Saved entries
§
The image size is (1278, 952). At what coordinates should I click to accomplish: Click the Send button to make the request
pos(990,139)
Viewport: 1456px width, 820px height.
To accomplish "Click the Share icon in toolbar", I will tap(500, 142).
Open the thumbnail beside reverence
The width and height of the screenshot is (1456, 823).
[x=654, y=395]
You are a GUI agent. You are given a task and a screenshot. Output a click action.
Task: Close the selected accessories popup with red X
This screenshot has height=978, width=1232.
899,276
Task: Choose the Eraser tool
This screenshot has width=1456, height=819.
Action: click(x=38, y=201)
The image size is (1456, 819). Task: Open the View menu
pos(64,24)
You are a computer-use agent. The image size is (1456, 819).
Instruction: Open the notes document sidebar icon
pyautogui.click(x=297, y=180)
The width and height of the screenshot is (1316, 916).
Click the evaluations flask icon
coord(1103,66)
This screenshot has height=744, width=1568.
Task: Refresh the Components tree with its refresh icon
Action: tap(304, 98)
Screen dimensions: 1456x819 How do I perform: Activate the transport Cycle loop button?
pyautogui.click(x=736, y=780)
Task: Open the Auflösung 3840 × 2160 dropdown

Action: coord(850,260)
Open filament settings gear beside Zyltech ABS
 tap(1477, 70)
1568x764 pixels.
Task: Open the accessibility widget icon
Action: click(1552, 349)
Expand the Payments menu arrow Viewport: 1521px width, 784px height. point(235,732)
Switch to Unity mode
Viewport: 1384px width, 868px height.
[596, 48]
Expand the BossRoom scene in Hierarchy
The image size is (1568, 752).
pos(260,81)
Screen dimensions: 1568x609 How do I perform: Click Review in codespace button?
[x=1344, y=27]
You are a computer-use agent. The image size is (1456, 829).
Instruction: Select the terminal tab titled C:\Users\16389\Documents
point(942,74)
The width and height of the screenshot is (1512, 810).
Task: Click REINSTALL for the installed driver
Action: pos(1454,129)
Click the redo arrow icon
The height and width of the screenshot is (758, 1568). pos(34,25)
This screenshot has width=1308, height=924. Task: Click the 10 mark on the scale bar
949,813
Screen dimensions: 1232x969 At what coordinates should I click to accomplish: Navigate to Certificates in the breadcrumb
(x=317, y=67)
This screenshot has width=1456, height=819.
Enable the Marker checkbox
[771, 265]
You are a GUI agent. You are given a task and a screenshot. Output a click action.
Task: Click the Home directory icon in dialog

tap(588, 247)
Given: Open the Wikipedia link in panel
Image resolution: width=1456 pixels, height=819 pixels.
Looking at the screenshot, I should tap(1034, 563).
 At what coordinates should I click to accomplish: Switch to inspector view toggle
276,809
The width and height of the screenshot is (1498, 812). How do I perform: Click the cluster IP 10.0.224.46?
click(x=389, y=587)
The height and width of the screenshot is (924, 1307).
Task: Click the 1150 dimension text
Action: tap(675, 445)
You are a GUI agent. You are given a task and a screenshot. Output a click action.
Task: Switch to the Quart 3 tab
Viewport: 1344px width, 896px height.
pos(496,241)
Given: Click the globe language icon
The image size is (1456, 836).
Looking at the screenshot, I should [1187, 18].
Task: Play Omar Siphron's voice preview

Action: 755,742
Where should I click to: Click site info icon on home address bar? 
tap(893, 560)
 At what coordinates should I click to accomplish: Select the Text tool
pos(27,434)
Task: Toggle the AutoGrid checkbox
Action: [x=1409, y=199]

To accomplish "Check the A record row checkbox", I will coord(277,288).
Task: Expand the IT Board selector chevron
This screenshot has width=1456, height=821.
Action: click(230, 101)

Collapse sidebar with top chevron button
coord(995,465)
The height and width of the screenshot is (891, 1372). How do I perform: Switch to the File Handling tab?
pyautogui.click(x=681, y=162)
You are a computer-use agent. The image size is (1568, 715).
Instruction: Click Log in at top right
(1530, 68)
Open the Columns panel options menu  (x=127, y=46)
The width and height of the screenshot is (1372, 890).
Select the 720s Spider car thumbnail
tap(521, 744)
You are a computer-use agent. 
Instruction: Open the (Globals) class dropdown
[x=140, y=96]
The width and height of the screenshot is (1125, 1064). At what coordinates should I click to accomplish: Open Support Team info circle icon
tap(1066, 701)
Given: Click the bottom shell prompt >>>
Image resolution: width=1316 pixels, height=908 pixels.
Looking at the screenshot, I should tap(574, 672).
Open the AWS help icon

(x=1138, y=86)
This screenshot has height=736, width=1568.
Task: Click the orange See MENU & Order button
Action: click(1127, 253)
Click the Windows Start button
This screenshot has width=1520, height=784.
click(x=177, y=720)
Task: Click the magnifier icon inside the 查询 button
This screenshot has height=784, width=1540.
§
YOUR TASK:
Repeat all entries. Match them exactly.

EXERCISE RESPONSE:
The image size is (1278, 952). At what coordinates should I click to accomplish: Click the Send button to make the request
pos(990,139)
Viewport: 1456px width, 820px height.
To accomplish "Click the Share icon in toolbar", I will tap(500, 142).
Open the thumbnail beside reverence
The width and height of the screenshot is (1456, 823).
[x=654, y=395]
You are a GUI agent. You are given a task and a screenshot. Output a click action.
Task: Close the selected accessories popup with red X
This screenshot has height=978, width=1232.
899,276
Task: Choose the Eraser tool
This screenshot has width=1456, height=819.
Action: click(x=38, y=201)
The image size is (1456, 819). Task: Open the View menu
pos(64,24)
You are a computer-use agent. The image size is (1456, 819).
Instruction: Open the notes document sidebar icon
pyautogui.click(x=297, y=180)
The width and height of the screenshot is (1316, 916).
Click the evaluations flask icon
coord(1103,66)
This screenshot has height=744, width=1568.
Task: Refresh the Components tree with its refresh icon
Action: tap(304, 98)
Screen dimensions: 1456x819 How do I perform: Activate the transport Cycle loop button?
pyautogui.click(x=736, y=780)
Task: Open the Auflösung 3840 × 2160 dropdown

Action: coord(850,260)
Open filament settings gear beside Zyltech ABS
 tap(1477, 70)
1568x764 pixels.
Task: Open the accessibility widget icon
Action: click(1552, 349)
Expand the Payments menu arrow Viewport: 1521px width, 784px height. point(235,732)
Switch to Unity mode
Viewport: 1384px width, 868px height.
[596, 48]
Expand the BossRoom scene in Hierarchy
The image size is (1568, 752).
pos(260,81)
Screen dimensions: 1568x609 How do I perform: Click Review in codespace button?
[x=1344, y=27]
You are a computer-use agent. The image size is (1456, 829).
Instruction: Select the terminal tab titled C:\Users\16389\Documents
point(942,74)
The width and height of the screenshot is (1512, 810).
Task: Click REINSTALL for the installed driver
Action: pos(1454,129)
Click the redo arrow icon
The height and width of the screenshot is (758, 1568). pos(34,25)
This screenshot has width=1308, height=924. Task: Click the 10 mark on the scale bar
949,813
Screen dimensions: 1232x969 At what coordinates should I click to accomplish: Navigate to Certificates in the breadcrumb
(x=317, y=67)
This screenshot has width=1456, height=819.
Enable the Marker checkbox
[771, 265]
You are a GUI agent. You are given a task and a screenshot. Output a click action.
Task: Click the Home directory icon in dialog

tap(588, 247)
Given: Open the Wikipedia link in panel
Image resolution: width=1456 pixels, height=819 pixels.
Looking at the screenshot, I should tap(1034, 563).
 At what coordinates should I click to accomplish: Switch to inspector view toggle
276,809
The width and height of the screenshot is (1498, 812). How do I perform: Click the cluster IP 10.0.224.46?
click(x=389, y=587)
The height and width of the screenshot is (924, 1307).
Task: Click the 1150 dimension text
Action: tap(675, 445)
You are a GUI agent. You are given a task and a screenshot. Output a click action.
Task: Switch to the Quart 3 tab
Viewport: 1344px width, 896px height.
pos(496,241)
Given: Click the globe language icon
The image size is (1456, 836).
Looking at the screenshot, I should [1187, 18].
Task: Play Omar Siphron's voice preview

Action: 755,742
Where should I click to: Click site info icon on home address bar? 
tap(893, 560)
 At what coordinates should I click to accomplish: Select the Text tool
pos(27,434)
Task: Toggle the AutoGrid checkbox
Action: [x=1409, y=199]

To accomplish "Check the A record row checkbox", I will coord(277,288).
Task: Expand the IT Board selector chevron
This screenshot has width=1456, height=821.
Action: click(230, 101)

Collapse sidebar with top chevron button
coord(995,465)
The height and width of the screenshot is (891, 1372). How do I perform: Switch to the File Handling tab?
pyautogui.click(x=681, y=162)
You are a computer-use agent. The image size is (1568, 715).
Instruction: Click Log in at top right
(1530, 68)
Open the Columns panel options menu  (x=127, y=46)
The width and height of the screenshot is (1372, 890).
Select the 720s Spider car thumbnail
tap(521, 744)
You are a computer-use agent. 
Instruction: Open the (Globals) class dropdown
[x=140, y=96]
The width and height of the screenshot is (1125, 1064). At what coordinates should I click to accomplish: Open Support Team info circle icon
tap(1066, 701)
Given: Click the bottom shell prompt >>>
Image resolution: width=1316 pixels, height=908 pixels.
Looking at the screenshot, I should tap(574, 672).
Open the AWS help icon

(x=1138, y=86)
This screenshot has height=736, width=1568.
Task: Click the orange See MENU & Order button
Action: click(1127, 253)
Click the Windows Start button
This screenshot has width=1520, height=784.
click(x=177, y=720)
Task: Click the magnifier icon inside the 查询 button
This screenshot has height=784, width=1540.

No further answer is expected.